Coordinate data for items
>> start

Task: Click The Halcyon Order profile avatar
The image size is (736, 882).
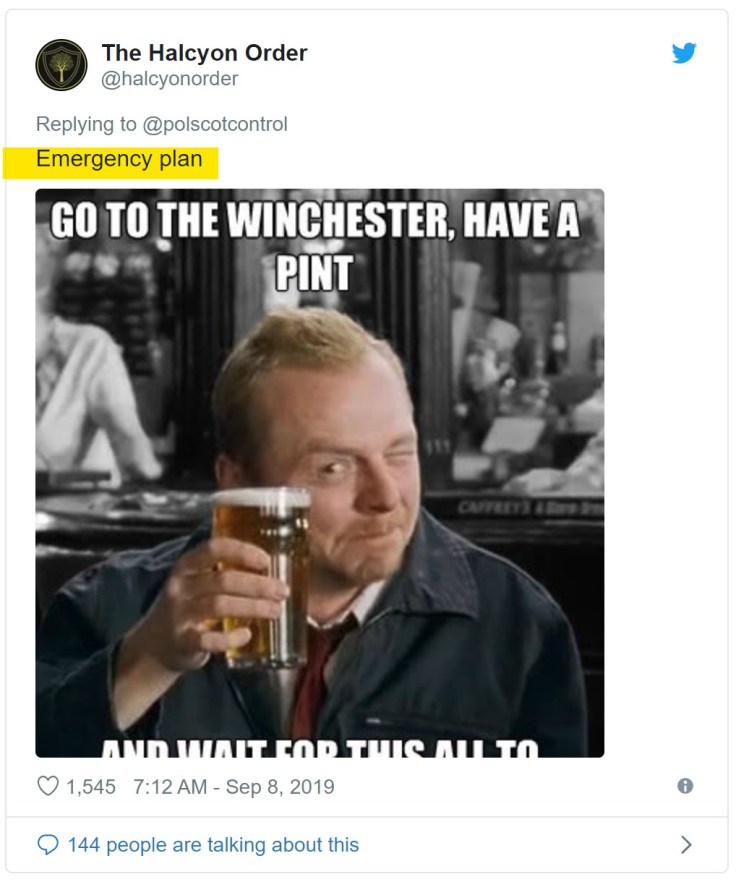Action: (x=61, y=65)
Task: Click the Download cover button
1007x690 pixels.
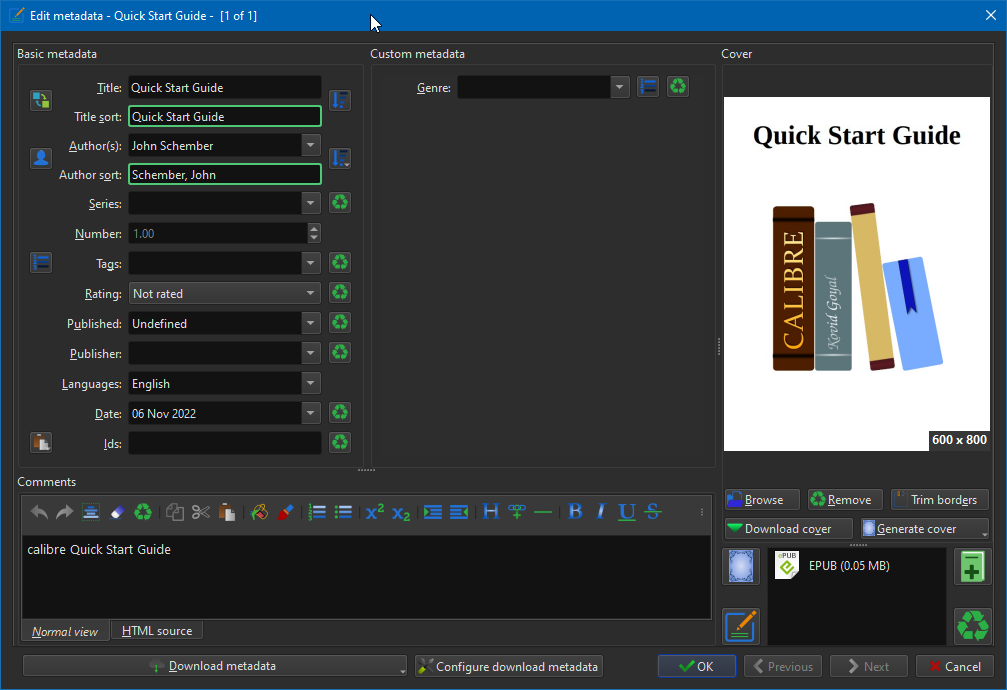Action: [789, 529]
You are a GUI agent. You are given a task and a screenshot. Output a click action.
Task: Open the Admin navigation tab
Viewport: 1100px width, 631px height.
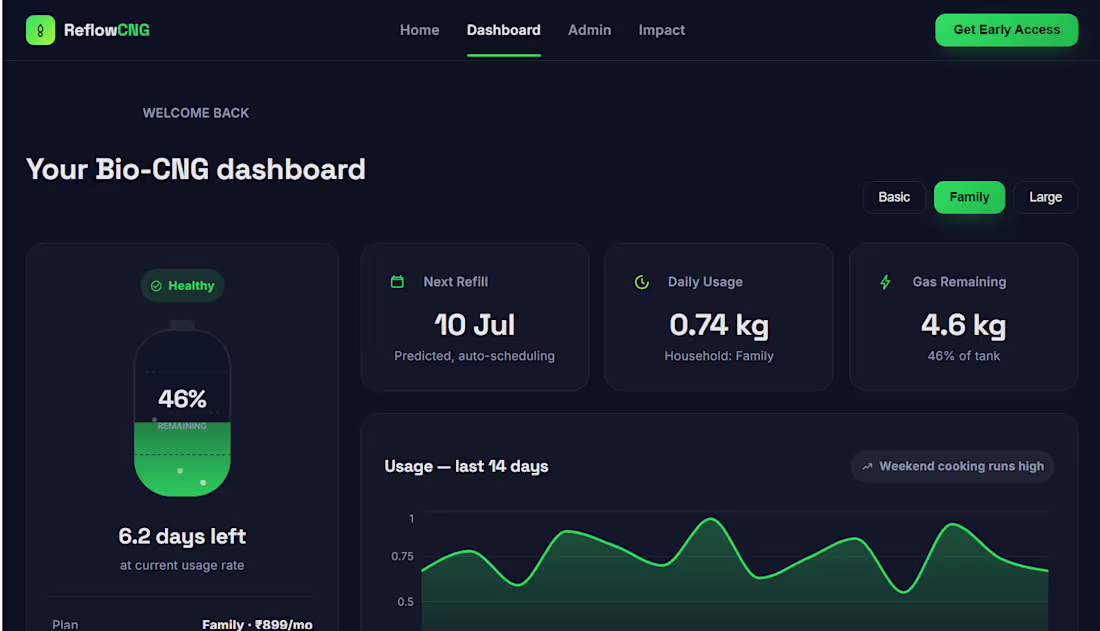coord(589,30)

>> end

◆ **GOAL OF THE EXERCISE**: Can you copy every one of the lines above word for word, leaving the pictures out?

◆ **FULL OUTPUT**:
Task: Click The Halcyon Order profile avatar
The image size is (736, 882).
Action: (x=61, y=65)
Task: Click the Download cover button
1007x690 pixels.
Action: [789, 529]
You are a GUI agent. You are given a task and a screenshot. Output a click action.
Task: Open the Admin navigation tab
Viewport: 1100px width, 631px height.
coord(589,30)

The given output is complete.